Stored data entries
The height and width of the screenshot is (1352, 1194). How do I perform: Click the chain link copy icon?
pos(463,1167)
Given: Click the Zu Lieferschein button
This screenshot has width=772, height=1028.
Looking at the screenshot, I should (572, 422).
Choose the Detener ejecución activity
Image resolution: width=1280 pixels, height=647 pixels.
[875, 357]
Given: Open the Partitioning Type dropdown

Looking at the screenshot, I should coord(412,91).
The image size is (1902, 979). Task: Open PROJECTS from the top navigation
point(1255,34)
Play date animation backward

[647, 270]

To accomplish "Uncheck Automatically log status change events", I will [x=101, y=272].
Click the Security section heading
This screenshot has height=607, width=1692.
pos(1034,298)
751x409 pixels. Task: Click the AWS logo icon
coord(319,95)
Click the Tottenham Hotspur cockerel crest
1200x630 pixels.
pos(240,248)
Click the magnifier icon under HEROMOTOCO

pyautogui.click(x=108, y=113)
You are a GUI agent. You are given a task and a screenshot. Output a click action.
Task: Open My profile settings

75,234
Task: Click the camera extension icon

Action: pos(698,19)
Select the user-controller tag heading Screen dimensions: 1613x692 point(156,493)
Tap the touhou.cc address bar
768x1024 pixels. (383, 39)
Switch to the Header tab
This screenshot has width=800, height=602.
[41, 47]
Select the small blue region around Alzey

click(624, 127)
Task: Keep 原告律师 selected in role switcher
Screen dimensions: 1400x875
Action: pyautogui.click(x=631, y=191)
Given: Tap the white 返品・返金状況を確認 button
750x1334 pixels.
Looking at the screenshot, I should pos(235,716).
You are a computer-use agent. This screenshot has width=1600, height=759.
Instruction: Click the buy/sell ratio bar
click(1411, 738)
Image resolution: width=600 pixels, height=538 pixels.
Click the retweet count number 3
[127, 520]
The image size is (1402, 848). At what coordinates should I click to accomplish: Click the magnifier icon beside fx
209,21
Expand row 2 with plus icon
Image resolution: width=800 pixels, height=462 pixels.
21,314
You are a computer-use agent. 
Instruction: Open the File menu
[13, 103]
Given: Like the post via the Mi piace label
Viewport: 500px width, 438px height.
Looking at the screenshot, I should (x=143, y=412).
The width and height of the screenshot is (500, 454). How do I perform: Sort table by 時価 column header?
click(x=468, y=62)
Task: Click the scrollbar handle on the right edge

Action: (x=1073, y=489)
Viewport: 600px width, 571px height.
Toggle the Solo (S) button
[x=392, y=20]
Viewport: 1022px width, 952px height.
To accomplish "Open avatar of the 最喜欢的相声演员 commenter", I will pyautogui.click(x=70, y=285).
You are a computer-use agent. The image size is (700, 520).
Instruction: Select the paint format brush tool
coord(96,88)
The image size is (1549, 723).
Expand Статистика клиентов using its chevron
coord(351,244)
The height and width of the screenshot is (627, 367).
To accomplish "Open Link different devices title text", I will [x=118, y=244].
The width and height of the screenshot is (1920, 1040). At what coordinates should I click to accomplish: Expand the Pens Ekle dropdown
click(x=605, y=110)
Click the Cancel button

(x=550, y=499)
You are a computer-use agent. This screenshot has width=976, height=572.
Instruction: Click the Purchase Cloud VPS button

* Requirement: Each entry above must be printed exactly as written.

* Task response:
The height and width of the screenshot is (1352, 1194). How do I perform: Click the chain link copy icon?
pos(463,1167)
Given: Click the Zu Lieferschein button
This screenshot has width=772, height=1028.
Looking at the screenshot, I should (572, 422).
Choose the Detener ejecución activity
Image resolution: width=1280 pixels, height=647 pixels.
[875, 357]
Given: Open the Partitioning Type dropdown

Looking at the screenshot, I should coord(412,91).
The image size is (1902, 979). Task: Open PROJECTS from the top navigation
point(1255,34)
Play date animation backward

[647, 270]

To accomplish "Uncheck Automatically log status change events", I will [x=101, y=272].
Click the Security section heading
This screenshot has height=607, width=1692.
pos(1034,298)
751x409 pixels. Task: Click the AWS logo icon
coord(319,95)
Click the Tottenham Hotspur cockerel crest
1200x630 pixels.
pos(240,248)
Click the magnifier icon under HEROMOTOCO

pyautogui.click(x=108, y=113)
You are a GUI agent. You are given a task and a screenshot. Output a click action.
Task: Open My profile settings

75,234
Task: Click the camera extension icon

Action: pos(698,19)
Select the user-controller tag heading Screen dimensions: 1613x692 point(156,493)
Tap the touhou.cc address bar
768x1024 pixels. (383, 39)
Switch to the Header tab
This screenshot has width=800, height=602.
[41, 47]
Select the small blue region around Alzey

click(624, 127)
Task: Keep 原告律师 selected in role switcher
Screen dimensions: 1400x875
Action: pyautogui.click(x=631, y=191)
Given: Tap the white 返品・返金状況を確認 button
750x1334 pixels.
Looking at the screenshot, I should pos(235,716).
You are a computer-use agent. This screenshot has width=1600, height=759.
Instruction: Click the buy/sell ratio bar
click(1411, 738)
Image resolution: width=600 pixels, height=538 pixels.
Click the retweet count number 3
[127, 520]
The image size is (1402, 848). At what coordinates should I click to accomplish: Click the magnifier icon beside fx
209,21
Expand row 2 with plus icon
Image resolution: width=800 pixels, height=462 pixels.
21,314
You are a computer-use agent. 
Instruction: Open the File menu
[13, 103]
Given: Like the post via the Mi piace label
Viewport: 500px width, 438px height.
Looking at the screenshot, I should (x=143, y=412).
The width and height of the screenshot is (500, 454). How do I perform: Sort table by 時価 column header?
click(x=468, y=62)
Task: Click the scrollbar handle on the right edge

Action: (x=1073, y=489)
Viewport: 600px width, 571px height.
Toggle the Solo (S) button
[x=392, y=20]
Viewport: 1022px width, 952px height.
To accomplish "Open avatar of the 最喜欢的相声演员 commenter", I will pyautogui.click(x=70, y=285).
You are a computer-use agent. The image size is (700, 520).
Instruction: Select the paint format brush tool
coord(96,88)
The image size is (1549, 723).
Expand Статистика клиентов using its chevron
coord(351,244)
The height and width of the screenshot is (627, 367).
To accomplish "Open Link different devices title text", I will [x=118, y=244].
The width and height of the screenshot is (1920, 1040). At what coordinates should I click to accomplish: Expand the Pens Ekle dropdown
click(x=605, y=110)
Click the Cancel button

(x=550, y=499)
You are a computer-use agent. This screenshot has width=976, height=572.
Instruction: Click the Purchase Cloud VPS button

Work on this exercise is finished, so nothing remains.